§ Exercise aim
Please output only the lines that begin at the line with "The width and" and run through the end of the entries below, exactly as written. Drop all pictures.

§ Excerpted records

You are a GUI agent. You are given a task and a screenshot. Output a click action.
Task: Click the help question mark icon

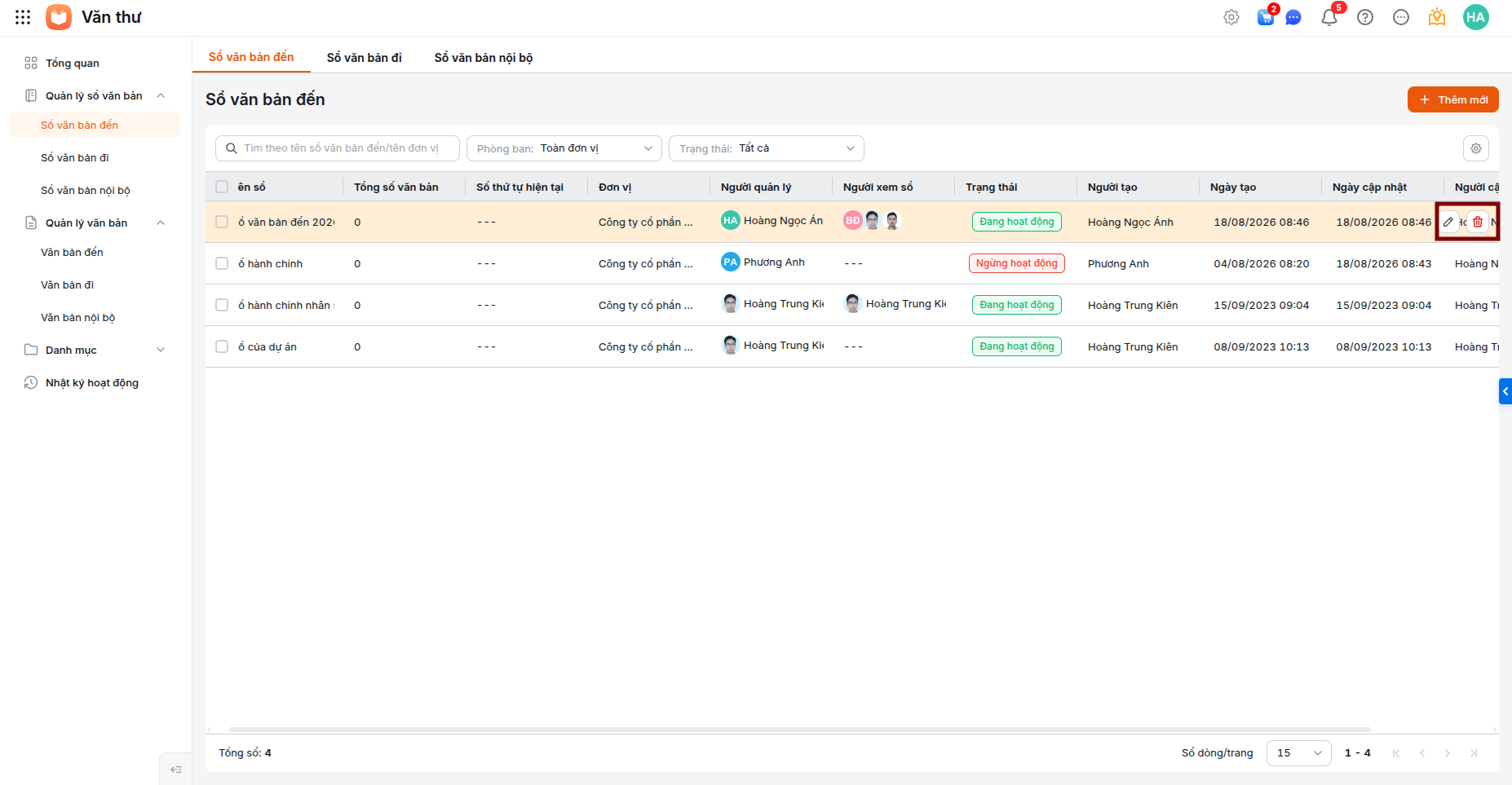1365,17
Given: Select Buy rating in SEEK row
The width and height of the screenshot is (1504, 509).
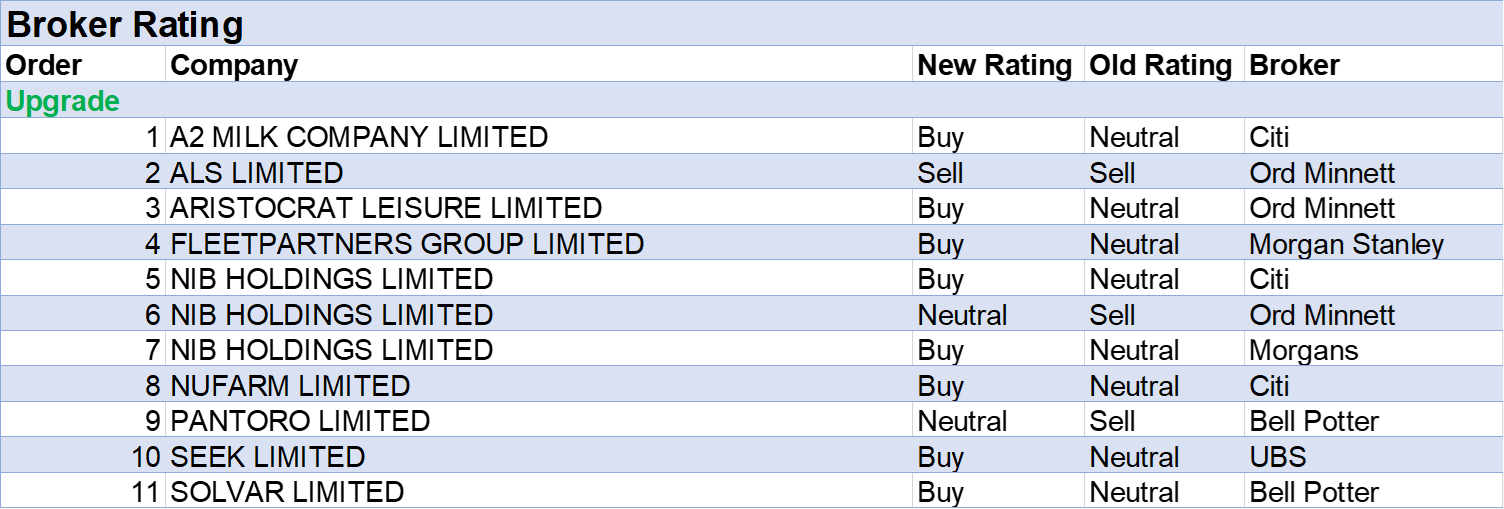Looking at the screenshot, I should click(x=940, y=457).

§ Response below
The width and height of the screenshot is (1504, 509).
Looking at the screenshot, I should click(x=940, y=457).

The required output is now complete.